In Minnesota, as in many states nationwide, the priority of loans secured by mortgages on real property is normally determined by the order in which the mortgages are recorded.
But what if the first-in-time mortgage is recorded second through some foul-up or delay for which the first-in-time mortgage is perhaps not completely blameworthy (or worse, if the first-in-time mortgage is not recorded first through some kind of trickery foisted upon it)?
As old as the rule of priority under the recording act, the doctrine of equitable subordination has evolved — that is, a rule that the normal rule does not apply.
Pending before the Minnesota Supreme Court and argued on December 8, is Citizens State Bank (“CSB”) vs. Raven Trading Partners, LLC, (“RTP”) et al., Respondents – Case No. A08-1560. CSB’s mortgage was first in time but, due to an error in the recording process and related delay, RTP’s mortgage would, according to the recording statute, have priority.
The district court issued an order equitably subordinating the mortgage in favor of RTP to the mortgage in favor of CSB. The court of appeals reversed. On appeal to the Minnesota Supreme Court, the question is whether the RTP mortgage should be equitably subordinated to the CSB mortgage.
At oral argument, the Minnesota Supreme Court was tough on Michael Brutlag, counsel for CSB asking at length, in essence, “What kinds are screw-ups should the lender be held to, versus what kind should we let them off the hook for?”
The Court was as or more tough on Daniel Stauner, counsel for RTP, focusing intensely on how RTP would be harmed by the application of equitable subordination in this case because, apparently, the CSB loan refinanced to two prior mortgages so RTP knew or should have known its mortgage was junior to a lien in the same dollar amount, just not the CSB loan. RTP counsel argued that there would have been a meaningful distinction between the CSB lien (a “new” refinance) and the preexisting two liens (two “seasoned” loans).
An underlying issue: what degree of deference, if any, is owed to the district court in its exercise of discretion in circumstances such as these?
The case is very close.

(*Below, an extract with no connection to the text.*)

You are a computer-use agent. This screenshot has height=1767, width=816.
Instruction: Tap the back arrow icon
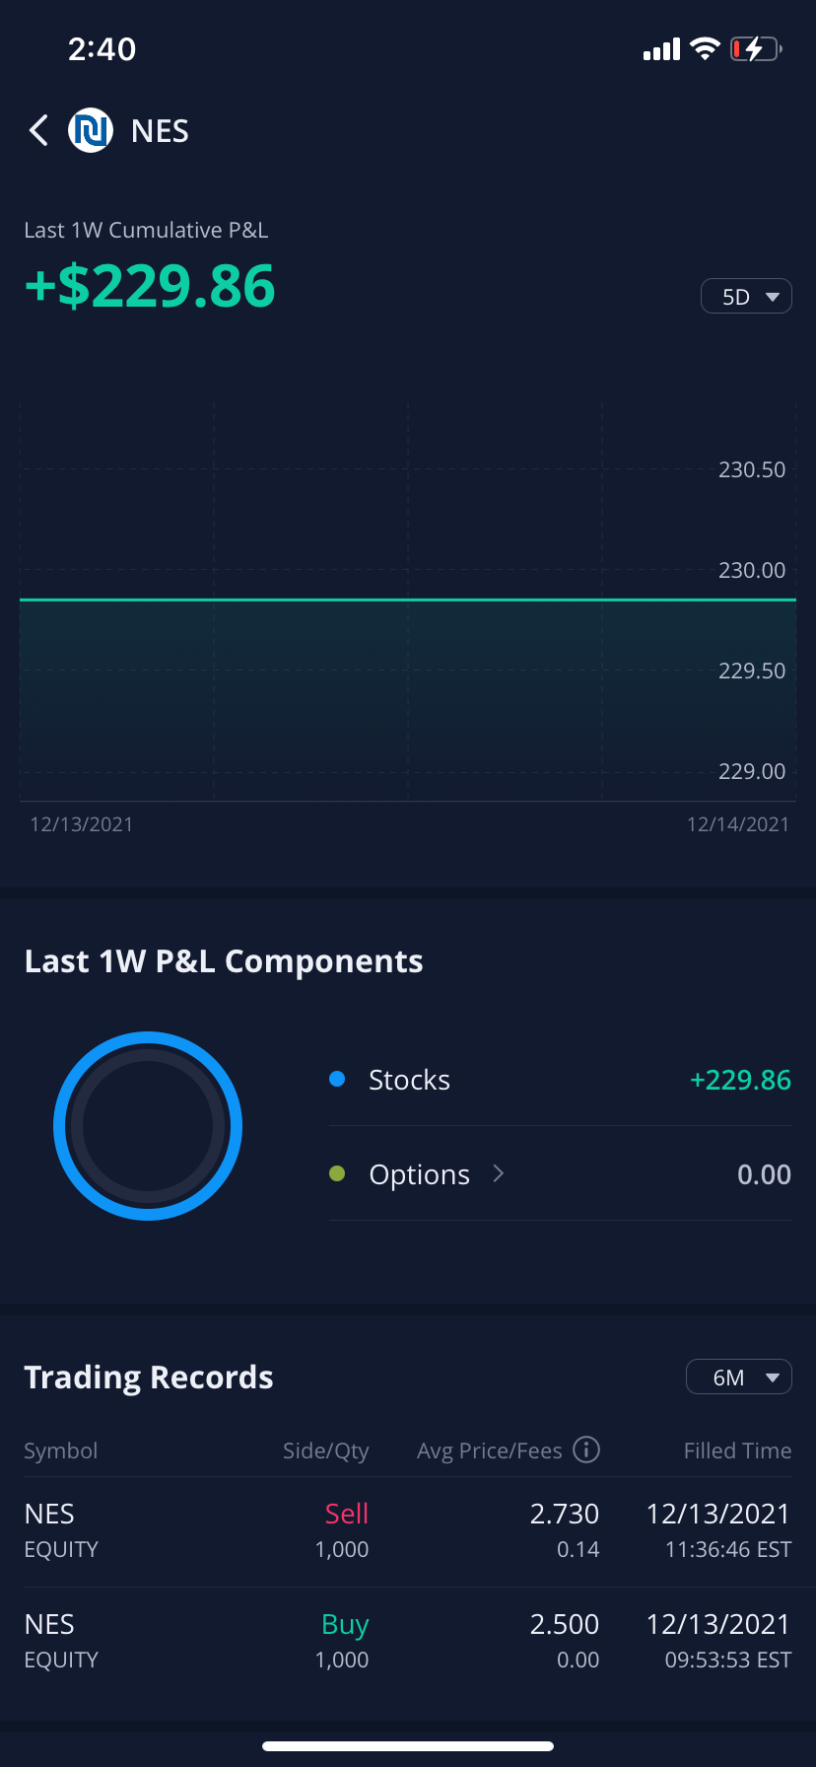38,130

A bright-line priority rule and placing the cost of error on the dilatory party (CSB discovered an error the delayed recording but took about two months to fix it), has obvious advantages and would support affirmance of the Court of Appeals. On the other hand, RTP’s not entirely compelling explanation of how RTP would be prejudiced by the application of equitable subordination in this case plus deference owed to the trial court in its exercise of discretion could result in reversal of the intermediate court’s decision.